[Extracted records]

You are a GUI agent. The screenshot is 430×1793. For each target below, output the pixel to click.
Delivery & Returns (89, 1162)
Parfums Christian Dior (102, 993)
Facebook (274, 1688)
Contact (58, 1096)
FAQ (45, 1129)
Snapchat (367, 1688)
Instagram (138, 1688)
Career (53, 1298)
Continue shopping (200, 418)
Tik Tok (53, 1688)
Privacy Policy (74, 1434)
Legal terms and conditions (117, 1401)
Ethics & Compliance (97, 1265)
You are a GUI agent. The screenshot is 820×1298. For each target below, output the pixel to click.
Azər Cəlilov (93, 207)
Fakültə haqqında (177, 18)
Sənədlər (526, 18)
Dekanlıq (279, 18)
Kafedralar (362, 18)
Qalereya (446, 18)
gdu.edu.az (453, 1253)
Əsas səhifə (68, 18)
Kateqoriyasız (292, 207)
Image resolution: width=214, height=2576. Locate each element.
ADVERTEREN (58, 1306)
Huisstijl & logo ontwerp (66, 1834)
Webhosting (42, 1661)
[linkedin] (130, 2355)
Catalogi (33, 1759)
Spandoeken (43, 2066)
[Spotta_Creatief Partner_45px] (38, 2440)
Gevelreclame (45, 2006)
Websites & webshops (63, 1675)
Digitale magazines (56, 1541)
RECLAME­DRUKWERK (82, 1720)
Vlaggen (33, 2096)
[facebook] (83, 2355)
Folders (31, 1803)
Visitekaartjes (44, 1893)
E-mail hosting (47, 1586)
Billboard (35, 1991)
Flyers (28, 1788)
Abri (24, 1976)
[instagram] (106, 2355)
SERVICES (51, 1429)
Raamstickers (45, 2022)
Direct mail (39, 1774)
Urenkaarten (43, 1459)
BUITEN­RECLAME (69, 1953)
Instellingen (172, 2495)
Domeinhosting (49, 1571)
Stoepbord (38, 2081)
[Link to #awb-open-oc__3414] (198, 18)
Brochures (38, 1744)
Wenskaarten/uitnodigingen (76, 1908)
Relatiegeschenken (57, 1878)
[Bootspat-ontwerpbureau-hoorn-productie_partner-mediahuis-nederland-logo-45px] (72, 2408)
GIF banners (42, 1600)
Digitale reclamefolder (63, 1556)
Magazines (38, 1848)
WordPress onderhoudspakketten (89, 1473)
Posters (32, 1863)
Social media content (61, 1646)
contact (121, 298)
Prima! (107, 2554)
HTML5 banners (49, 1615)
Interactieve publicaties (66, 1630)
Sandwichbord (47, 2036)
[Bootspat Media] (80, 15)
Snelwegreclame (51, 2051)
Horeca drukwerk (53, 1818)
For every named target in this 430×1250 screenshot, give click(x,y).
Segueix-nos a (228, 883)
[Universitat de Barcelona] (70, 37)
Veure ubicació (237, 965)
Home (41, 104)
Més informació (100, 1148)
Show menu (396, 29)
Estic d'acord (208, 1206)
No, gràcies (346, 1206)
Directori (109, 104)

[/Extracted records]

> [Your task] In the data above, each line holding "Bootspat" is to be found and copied.

> [Answer space]
[Bootspat-ontwerpbureau-hoorn-productie_partner-mediahuis-nederland-logo-45px] (72, 2408)
[Bootspat Media] (80, 15)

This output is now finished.